[Extracted data entries]
———
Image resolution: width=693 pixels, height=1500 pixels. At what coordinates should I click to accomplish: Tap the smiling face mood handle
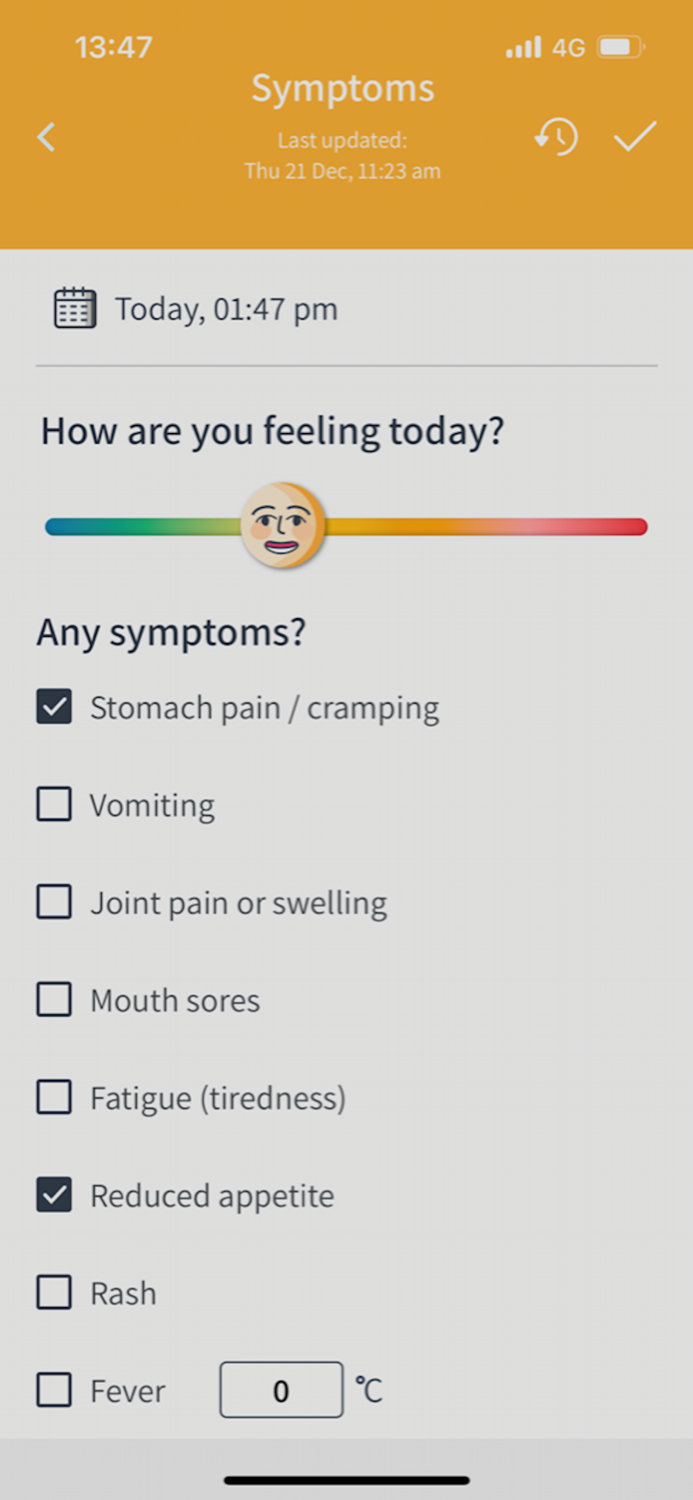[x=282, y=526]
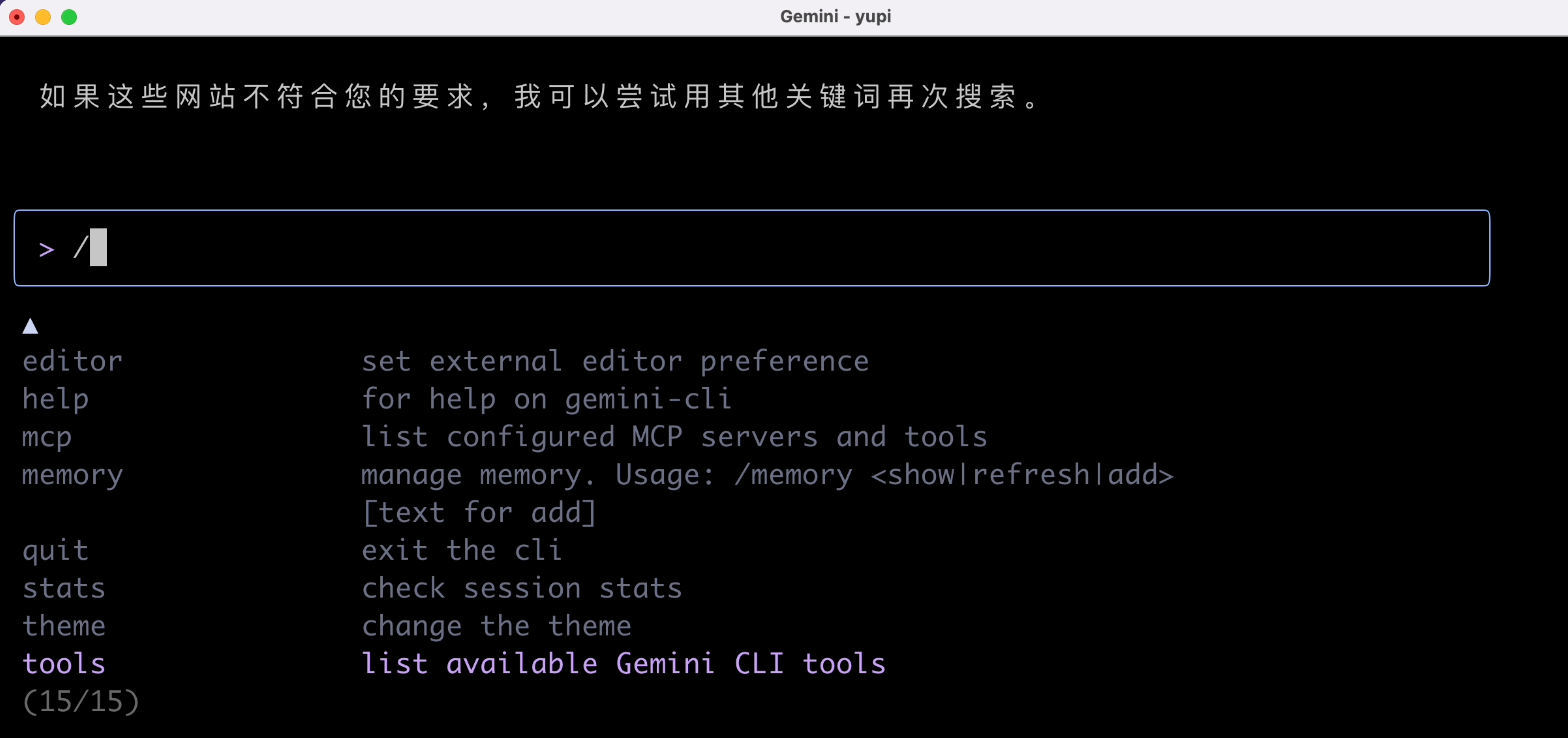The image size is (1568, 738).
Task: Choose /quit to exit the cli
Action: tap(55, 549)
———
Written task:
Please report how many lines of the listing contain the word "click". Case counts. Reply with the number only.

Solution:
1